Medicine is here defined in a wider sense than just formal medical
praxis, and includes non-formal medical healing methods such as
folk pharmacopeia, religion, 'magical' methods (e.g., amulets,
exorcisms, and spells), and home remedies. This volume examines how
in Greek culture dreams have played an integral part in formal and
non-formal means of healing. The papers are organized into three
major diachronic periods. The first group focuses on the classical
Greek through late Roman Greek periods. Topics include dreams in
the Hippocratic corpus; the cult of the god Asclepius and its
healing centers, with their incubation and miracle dream-cures;
dreams in the writings of Galen and other medical writers of the
Roman Empire; and medical dreams in popular oneirocritic texts,
especially the second-century C.E. dreambook by Artemidorus of
Daldis, the most noted professional dream interpreter of antiquity.
The second group of papers looks to the Christian Byzantine era,
when dream incubation and dream healings were practised at churches
and shrines, carried out by living and dead saints.
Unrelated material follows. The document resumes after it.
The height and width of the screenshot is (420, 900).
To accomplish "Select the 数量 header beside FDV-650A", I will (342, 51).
Also discussed
are dreams as a medical tool used by physicians in their hospital
praxis and in the practical medical texts (iatrosophia) that they
and laypeople consulted for the healing of disease. The final
papers deal with dreams and healing in Greece from the Turkish
period of Greece down to the current day in the Greek islands. The
concluding chapter brings the book a full circle by discussing how
modern psychotherapists and psychologists use Ascelpian
dream-rituals on pilgrimages to Greece.
Dreambooks in Byzantium offers for the first time in English
translation and with commentary six of the seven extant Byzantine
oneirocritica, or manuals on the interpretation of dreams. (The
seventh, The Oneirocriticon of Achmet ibn Sereim was published
previously by the author.) Dreams permeated all aspects of
Byzantine culture, from religion to literature to everyday life,
while the interpretation of the future through dreams was done by
professionals (emperors had their own) or through oneirocritica.
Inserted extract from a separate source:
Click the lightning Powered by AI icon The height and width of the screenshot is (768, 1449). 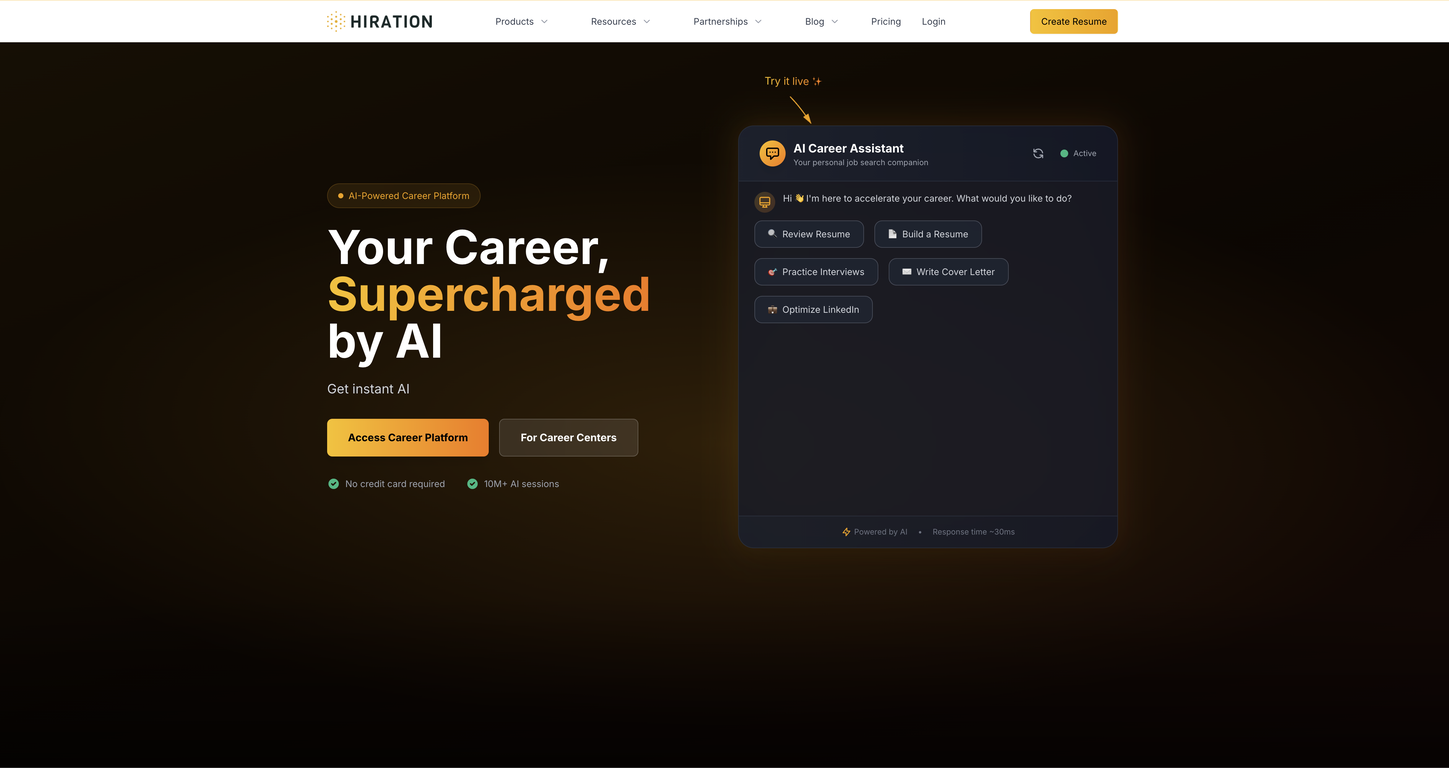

Dreambooks were written and attributed to famous patriarchs,
biblical personages, and emperors, to fictitious writers and
interpreters, or were copied and published anonymously. Two types
of dreambooks were produced: short prose or verse manuals, with the
dreams usually listed alphabetically by symbol; and long treatises
with subject matter arranged according to topics and with elaborate
dream theory. The manuals were meant for a popular audience, mainly
readers of the middle and lower classes; their content deals with
concerns like family, sickness and health, poverty and wealth,
treachery by friends, fear of authorities, punishment and
honor-concerns, in other words, that pertain to the individual
dreamer, not to the state or a cult. The dreambook writers drew
upon various sources in Classical and Islamic literature, oral and
written Byzantine materials, and, perhaps, their own oneirocritic
practices. Much of the source-material was pagan in origin and,
therefore, needed to be reworked into a Christianized context, with
many interpretations given a Christian coloring. For each dreambook
the author provides a commentary focusing on analyses of the
interpretations assigned to each dream-symbol; historical, social,
and cultural discussions of the dreams and interpretations;
linguistic, lexical, and grammatical issues; and cross-references
with Achmet, Artemidorus, and the other Bzyantine dreambooks. There
are also introductory chapters on Byzantine dream interpretation;
the authors, their dates, and sources; the manuscripts of the
dreambooks; and a lengthy discussion of the contribution of these
dreambooks to psychohistory, cultural history, historical
sociology, and gender studies. The book is unique in that it offers
a full study, through translation and commentary, of the
oneirocritica to a wide audience - Byzantinists, Arabists, cultural
historians, medievalists (several of the Byzantine dreambooks were
translated into Latin and became fundamental dream-texts throughout
the Middle Ages), and psychohistorians, all of whom will find the
book useful in their study of dreams, transmission of Arabic
sources by Byzantine authors, and cultural anthropology. Together
with the Oneirocriticon of Achmet, it offers a complete study of
dream-interpretation in medieval Greece.